(Saved entries)
----------------------------------------
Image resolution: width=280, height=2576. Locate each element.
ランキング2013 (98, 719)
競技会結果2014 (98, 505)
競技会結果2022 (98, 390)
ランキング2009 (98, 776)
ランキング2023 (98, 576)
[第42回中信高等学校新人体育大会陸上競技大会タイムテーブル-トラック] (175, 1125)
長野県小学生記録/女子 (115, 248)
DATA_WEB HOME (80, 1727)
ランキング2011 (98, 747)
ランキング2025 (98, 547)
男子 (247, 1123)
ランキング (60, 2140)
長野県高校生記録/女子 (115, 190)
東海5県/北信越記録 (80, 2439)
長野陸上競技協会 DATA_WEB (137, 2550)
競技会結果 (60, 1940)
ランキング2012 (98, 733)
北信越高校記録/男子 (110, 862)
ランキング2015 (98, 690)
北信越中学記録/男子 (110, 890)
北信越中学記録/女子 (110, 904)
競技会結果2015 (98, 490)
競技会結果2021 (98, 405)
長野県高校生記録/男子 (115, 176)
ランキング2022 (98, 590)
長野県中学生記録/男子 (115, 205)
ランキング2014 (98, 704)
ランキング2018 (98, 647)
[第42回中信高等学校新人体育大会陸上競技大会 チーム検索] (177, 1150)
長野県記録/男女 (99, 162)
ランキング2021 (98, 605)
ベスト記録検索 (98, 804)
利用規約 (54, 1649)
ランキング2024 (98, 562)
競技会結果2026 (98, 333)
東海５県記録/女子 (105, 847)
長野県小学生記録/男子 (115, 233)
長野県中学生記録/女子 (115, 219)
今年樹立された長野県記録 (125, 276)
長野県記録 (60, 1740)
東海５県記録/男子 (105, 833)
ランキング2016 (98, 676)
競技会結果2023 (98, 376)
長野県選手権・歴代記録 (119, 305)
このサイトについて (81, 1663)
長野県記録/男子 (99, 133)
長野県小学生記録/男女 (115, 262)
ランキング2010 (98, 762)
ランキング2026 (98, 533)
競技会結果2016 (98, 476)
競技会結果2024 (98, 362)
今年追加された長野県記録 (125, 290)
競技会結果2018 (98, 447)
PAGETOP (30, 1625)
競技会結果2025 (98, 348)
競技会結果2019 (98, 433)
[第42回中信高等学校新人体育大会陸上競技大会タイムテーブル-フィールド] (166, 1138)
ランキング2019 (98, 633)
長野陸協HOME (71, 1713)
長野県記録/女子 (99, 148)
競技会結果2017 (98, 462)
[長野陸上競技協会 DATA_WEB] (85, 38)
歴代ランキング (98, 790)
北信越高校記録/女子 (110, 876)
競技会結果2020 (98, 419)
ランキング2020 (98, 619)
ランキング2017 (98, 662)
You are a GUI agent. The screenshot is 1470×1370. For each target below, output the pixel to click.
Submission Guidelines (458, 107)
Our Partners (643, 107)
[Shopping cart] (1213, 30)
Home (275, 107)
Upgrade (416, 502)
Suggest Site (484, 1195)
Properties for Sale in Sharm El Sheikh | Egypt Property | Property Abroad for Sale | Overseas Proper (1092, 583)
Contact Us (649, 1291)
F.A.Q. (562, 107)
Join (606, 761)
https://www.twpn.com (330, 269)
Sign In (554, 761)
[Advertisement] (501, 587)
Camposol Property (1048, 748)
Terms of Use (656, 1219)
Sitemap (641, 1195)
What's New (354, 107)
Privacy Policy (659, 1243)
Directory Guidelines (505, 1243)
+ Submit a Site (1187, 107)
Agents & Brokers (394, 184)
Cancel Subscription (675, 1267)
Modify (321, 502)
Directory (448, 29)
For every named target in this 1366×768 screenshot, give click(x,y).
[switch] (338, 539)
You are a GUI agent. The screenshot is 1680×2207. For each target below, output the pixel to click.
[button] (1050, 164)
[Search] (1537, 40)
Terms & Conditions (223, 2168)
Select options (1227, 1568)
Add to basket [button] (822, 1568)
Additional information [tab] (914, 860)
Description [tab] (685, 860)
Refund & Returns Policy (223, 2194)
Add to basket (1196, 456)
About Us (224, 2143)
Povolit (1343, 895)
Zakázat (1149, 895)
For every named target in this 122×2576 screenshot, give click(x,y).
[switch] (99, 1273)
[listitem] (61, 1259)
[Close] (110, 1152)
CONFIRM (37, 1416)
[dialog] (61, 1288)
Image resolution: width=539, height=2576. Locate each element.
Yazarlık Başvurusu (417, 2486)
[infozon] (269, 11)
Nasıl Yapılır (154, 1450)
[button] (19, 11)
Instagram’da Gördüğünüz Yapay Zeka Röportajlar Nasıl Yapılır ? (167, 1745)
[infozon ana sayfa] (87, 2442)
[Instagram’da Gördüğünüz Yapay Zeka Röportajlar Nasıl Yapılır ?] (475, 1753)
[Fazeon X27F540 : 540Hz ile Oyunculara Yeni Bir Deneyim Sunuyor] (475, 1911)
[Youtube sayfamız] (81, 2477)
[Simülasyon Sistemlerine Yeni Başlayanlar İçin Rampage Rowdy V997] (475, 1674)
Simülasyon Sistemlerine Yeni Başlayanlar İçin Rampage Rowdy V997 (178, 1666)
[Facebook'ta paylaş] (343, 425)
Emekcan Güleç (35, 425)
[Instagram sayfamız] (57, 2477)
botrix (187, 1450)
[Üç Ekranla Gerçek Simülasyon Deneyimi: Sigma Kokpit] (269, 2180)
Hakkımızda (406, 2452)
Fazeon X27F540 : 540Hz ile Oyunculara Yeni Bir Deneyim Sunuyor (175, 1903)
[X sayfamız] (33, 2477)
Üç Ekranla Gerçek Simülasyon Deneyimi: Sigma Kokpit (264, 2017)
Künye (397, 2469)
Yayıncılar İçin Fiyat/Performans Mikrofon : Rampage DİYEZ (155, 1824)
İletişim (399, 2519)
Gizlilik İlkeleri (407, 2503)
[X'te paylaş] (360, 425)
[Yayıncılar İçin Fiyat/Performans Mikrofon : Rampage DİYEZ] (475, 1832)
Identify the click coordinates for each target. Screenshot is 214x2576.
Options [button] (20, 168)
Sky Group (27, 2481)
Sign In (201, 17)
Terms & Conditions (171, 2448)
----------------------------------------
▶ [Required work]:
Read through the data and copy every line where "Property" shows up.

▶ [Reply to the exercise]:
Properties for Sale in Sharm El Sheikh | Egypt Property | Property Abroad for Sale | Overseas Proper (1092, 583)
Camposol Property (1048, 748)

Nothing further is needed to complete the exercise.